Saved entries:
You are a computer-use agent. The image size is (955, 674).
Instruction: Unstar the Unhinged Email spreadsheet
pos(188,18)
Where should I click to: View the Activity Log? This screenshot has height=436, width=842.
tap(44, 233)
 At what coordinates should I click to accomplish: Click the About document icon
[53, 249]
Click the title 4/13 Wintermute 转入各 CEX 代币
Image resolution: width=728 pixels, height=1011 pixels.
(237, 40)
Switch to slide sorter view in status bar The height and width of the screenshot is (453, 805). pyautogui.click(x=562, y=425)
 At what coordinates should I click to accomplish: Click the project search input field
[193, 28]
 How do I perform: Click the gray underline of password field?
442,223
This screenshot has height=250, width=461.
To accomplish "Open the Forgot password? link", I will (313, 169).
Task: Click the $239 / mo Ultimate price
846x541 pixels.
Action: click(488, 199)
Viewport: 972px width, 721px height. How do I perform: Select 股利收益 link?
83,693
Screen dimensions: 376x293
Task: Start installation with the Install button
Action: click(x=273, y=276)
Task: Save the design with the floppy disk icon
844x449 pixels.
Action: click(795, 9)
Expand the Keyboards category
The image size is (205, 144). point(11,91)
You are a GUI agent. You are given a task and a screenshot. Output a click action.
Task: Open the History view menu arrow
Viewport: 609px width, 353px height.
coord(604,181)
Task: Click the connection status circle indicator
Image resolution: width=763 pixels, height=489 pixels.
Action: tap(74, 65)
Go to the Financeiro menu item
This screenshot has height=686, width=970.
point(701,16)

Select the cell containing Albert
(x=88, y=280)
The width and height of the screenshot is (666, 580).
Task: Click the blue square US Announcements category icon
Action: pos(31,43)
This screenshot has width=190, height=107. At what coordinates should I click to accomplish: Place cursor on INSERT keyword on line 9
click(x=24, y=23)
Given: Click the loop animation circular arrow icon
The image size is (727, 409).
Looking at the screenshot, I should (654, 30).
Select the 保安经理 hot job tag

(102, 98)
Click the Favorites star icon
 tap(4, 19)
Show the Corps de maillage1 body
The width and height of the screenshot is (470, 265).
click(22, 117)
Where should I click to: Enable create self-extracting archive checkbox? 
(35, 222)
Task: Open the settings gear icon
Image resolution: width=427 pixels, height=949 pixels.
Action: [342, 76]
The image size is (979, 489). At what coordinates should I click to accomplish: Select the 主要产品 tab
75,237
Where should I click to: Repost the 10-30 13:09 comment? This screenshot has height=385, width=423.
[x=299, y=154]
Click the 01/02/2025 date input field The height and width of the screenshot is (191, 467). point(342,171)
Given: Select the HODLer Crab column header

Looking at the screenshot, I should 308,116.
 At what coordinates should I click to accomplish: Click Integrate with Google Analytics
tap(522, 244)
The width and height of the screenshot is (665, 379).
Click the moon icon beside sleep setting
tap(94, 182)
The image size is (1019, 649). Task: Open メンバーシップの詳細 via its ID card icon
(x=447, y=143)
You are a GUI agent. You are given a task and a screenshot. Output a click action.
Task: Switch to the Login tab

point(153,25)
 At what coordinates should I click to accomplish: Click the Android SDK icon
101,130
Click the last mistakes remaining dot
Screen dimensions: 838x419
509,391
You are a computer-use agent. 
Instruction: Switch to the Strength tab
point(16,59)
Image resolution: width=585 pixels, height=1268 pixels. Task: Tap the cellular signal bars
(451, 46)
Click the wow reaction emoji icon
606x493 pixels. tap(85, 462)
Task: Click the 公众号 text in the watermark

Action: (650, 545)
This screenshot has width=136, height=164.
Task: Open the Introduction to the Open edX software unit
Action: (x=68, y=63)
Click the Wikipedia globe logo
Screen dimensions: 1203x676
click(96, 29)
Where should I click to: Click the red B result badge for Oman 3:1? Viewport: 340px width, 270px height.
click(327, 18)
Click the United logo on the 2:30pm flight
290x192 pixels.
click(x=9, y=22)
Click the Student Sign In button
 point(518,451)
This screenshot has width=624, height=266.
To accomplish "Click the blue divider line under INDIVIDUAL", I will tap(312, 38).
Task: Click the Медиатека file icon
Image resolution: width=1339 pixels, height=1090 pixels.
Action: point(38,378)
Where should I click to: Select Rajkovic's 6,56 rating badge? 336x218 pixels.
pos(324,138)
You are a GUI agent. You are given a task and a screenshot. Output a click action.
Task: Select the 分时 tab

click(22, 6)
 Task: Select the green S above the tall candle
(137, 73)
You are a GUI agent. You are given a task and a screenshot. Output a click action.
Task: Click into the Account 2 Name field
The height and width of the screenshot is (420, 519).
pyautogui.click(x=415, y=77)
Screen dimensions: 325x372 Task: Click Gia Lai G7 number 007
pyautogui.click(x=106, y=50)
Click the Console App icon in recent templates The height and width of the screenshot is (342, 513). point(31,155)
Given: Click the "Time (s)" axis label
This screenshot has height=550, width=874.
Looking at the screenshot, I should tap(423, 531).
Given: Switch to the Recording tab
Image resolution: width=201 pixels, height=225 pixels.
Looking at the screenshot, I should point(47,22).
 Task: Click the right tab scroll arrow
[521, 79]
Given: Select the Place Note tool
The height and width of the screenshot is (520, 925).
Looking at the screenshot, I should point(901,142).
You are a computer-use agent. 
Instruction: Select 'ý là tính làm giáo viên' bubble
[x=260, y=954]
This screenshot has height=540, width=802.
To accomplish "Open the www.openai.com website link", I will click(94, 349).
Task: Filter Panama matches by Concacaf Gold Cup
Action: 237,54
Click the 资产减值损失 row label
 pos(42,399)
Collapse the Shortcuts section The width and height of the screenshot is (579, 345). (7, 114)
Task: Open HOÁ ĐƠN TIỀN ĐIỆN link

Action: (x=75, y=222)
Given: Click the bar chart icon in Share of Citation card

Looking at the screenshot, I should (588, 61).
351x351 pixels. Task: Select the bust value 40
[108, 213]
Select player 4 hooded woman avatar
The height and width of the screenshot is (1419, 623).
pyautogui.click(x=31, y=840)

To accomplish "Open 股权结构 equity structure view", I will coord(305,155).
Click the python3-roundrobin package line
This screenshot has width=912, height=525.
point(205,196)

• _WORK TO COMPLETE_: Retype the data exactly as given.

• _EXPECTED ANSWER_:
You are a computer-use agent. The image size is (955, 674).
Instruction: Unstar the Unhinged Email spreadsheet
pos(188,18)
Where should I click to: View the Activity Log? This screenshot has height=436, width=842.
tap(44, 233)
 At what coordinates should I click to accomplish: Click the About document icon
[53, 249]
Click the title 4/13 Wintermute 转入各 CEX 代币
Image resolution: width=728 pixels, height=1011 pixels.
(237, 40)
Switch to slide sorter view in status bar The height and width of the screenshot is (453, 805). pyautogui.click(x=562, y=425)
 At what coordinates should I click to accomplish: Click the project search input field
[193, 28]
 How do I perform: Click the gray underline of password field?
442,223
This screenshot has height=250, width=461.
To accomplish "Open the Forgot password? link", I will (313, 169).
Task: Click the $239 / mo Ultimate price
846x541 pixels.
Action: click(488, 199)
Viewport: 972px width, 721px height. How do I perform: Select 股利收益 link?
83,693
Screen dimensions: 376x293
Task: Start installation with the Install button
Action: click(x=273, y=276)
Task: Save the design with the floppy disk icon
844x449 pixels.
Action: click(795, 9)
Expand the Keyboards category
The image size is (205, 144). point(11,91)
You are a GUI agent. You are given a task and a screenshot. Output a click action.
Task: Open the History view menu arrow
Viewport: 609px width, 353px height.
coord(604,181)
Task: Click the connection status circle indicator
Image resolution: width=763 pixels, height=489 pixels.
Action: tap(74, 65)
Go to the Financeiro menu item
This screenshot has height=686, width=970.
point(701,16)

Select the cell containing Albert
(x=88, y=280)
The width and height of the screenshot is (666, 580).
Task: Click the blue square US Announcements category icon
Action: pos(31,43)
This screenshot has width=190, height=107. At what coordinates should I click to accomplish: Place cursor on INSERT keyword on line 9
click(x=24, y=23)
Given: Click the loop animation circular arrow icon
The image size is (727, 409).
Looking at the screenshot, I should (654, 30).
Select the 保安经理 hot job tag

(102, 98)
Click the Favorites star icon
 tap(4, 19)
Show the Corps de maillage1 body
The width and height of the screenshot is (470, 265).
click(22, 117)
Where should I click to: Enable create self-extracting archive checkbox? 
(35, 222)
Task: Open the settings gear icon
Image resolution: width=427 pixels, height=949 pixels.
Action: [342, 76]
The image size is (979, 489). At what coordinates should I click to accomplish: Select the 主要产品 tab
75,237
Where should I click to: Repost the 10-30 13:09 comment? This screenshot has height=385, width=423.
[x=299, y=154]
Click the 01/02/2025 date input field The height and width of the screenshot is (191, 467). point(342,171)
Given: Select the HODLer Crab column header

Looking at the screenshot, I should 308,116.
 At what coordinates should I click to accomplish: Click Integrate with Google Analytics
tap(522, 244)
The width and height of the screenshot is (665, 379).
Click the moon icon beside sleep setting
tap(94, 182)
The image size is (1019, 649). Task: Open メンバーシップの詳細 via its ID card icon
(x=447, y=143)
You are a GUI agent. You are given a task and a screenshot. Output a click action.
Task: Switch to the Login tab

point(153,25)
 At what coordinates should I click to accomplish: Click the Android SDK icon
101,130
Click the last mistakes remaining dot
Screen dimensions: 838x419
509,391
You are a computer-use agent. 
Instruction: Switch to the Strength tab
point(16,59)
Image resolution: width=585 pixels, height=1268 pixels. Task: Tap the cellular signal bars
(451, 46)
Click the wow reaction emoji icon
606x493 pixels. tap(85, 462)
Task: Click the 公众号 text in the watermark

Action: (650, 545)
This screenshot has width=136, height=164.
Task: Open the Introduction to the Open edX software unit
Action: (x=68, y=63)
Click the Wikipedia globe logo
Screen dimensions: 1203x676
click(96, 29)
Where should I click to: Click the red B result badge for Oman 3:1? Viewport: 340px width, 270px height.
click(327, 18)
Click the United logo on the 2:30pm flight
290x192 pixels.
click(x=9, y=22)
Click the Student Sign In button
 point(518,451)
This screenshot has width=624, height=266.
To accomplish "Click the blue divider line under INDIVIDUAL", I will tap(312, 38).
Task: Click the Медиатека file icon
Image resolution: width=1339 pixels, height=1090 pixels.
Action: point(38,378)
Where should I click to: Select Rajkovic's 6,56 rating badge? 336x218 pixels.
pos(324,138)
You are a GUI agent. You are given a task and a screenshot. Output a click action.
Task: Select the 分时 tab

click(22, 6)
 Task: Select the green S above the tall candle
(137, 73)
You are a GUI agent. You are given a task and a screenshot. Output a click action.
Task: Click into the Account 2 Name field
The height and width of the screenshot is (420, 519).
pyautogui.click(x=415, y=77)
Screen dimensions: 325x372 Task: Click Gia Lai G7 number 007
pyautogui.click(x=106, y=50)
Click the Console App icon in recent templates The height and width of the screenshot is (342, 513). point(31,155)
Given: Click the "Time (s)" axis label
This screenshot has height=550, width=874.
Looking at the screenshot, I should tap(423, 531).
Given: Switch to the Recording tab
Image resolution: width=201 pixels, height=225 pixels.
Looking at the screenshot, I should point(47,22).
 Task: Click the right tab scroll arrow
[521, 79]
Given: Select the Place Note tool
The height and width of the screenshot is (520, 925).
Looking at the screenshot, I should point(901,142).
You are a computer-use agent. 
Instruction: Select 'ý là tính làm giáo viên' bubble
[x=260, y=954]
This screenshot has height=540, width=802.
To accomplish "Open the www.openai.com website link", I will click(94, 349).
Task: Filter Panama matches by Concacaf Gold Cup
Action: 237,54
Click the 资产减值损失 row label
 pos(42,399)
Collapse the Shortcuts section The width and height of the screenshot is (579, 345). (7, 114)
Task: Open HOÁ ĐƠN TIỀN ĐIỆN link

Action: (x=75, y=222)
Given: Click the bar chart icon in Share of Citation card

Looking at the screenshot, I should (588, 61).
351x351 pixels. Task: Select the bust value 40
[108, 213]
Select player 4 hooded woman avatar
The height and width of the screenshot is (1419, 623).
pyautogui.click(x=31, y=840)

To accomplish "Open 股权结构 equity structure view", I will coord(305,155).
Click the python3-roundrobin package line
This screenshot has width=912, height=525.
point(205,196)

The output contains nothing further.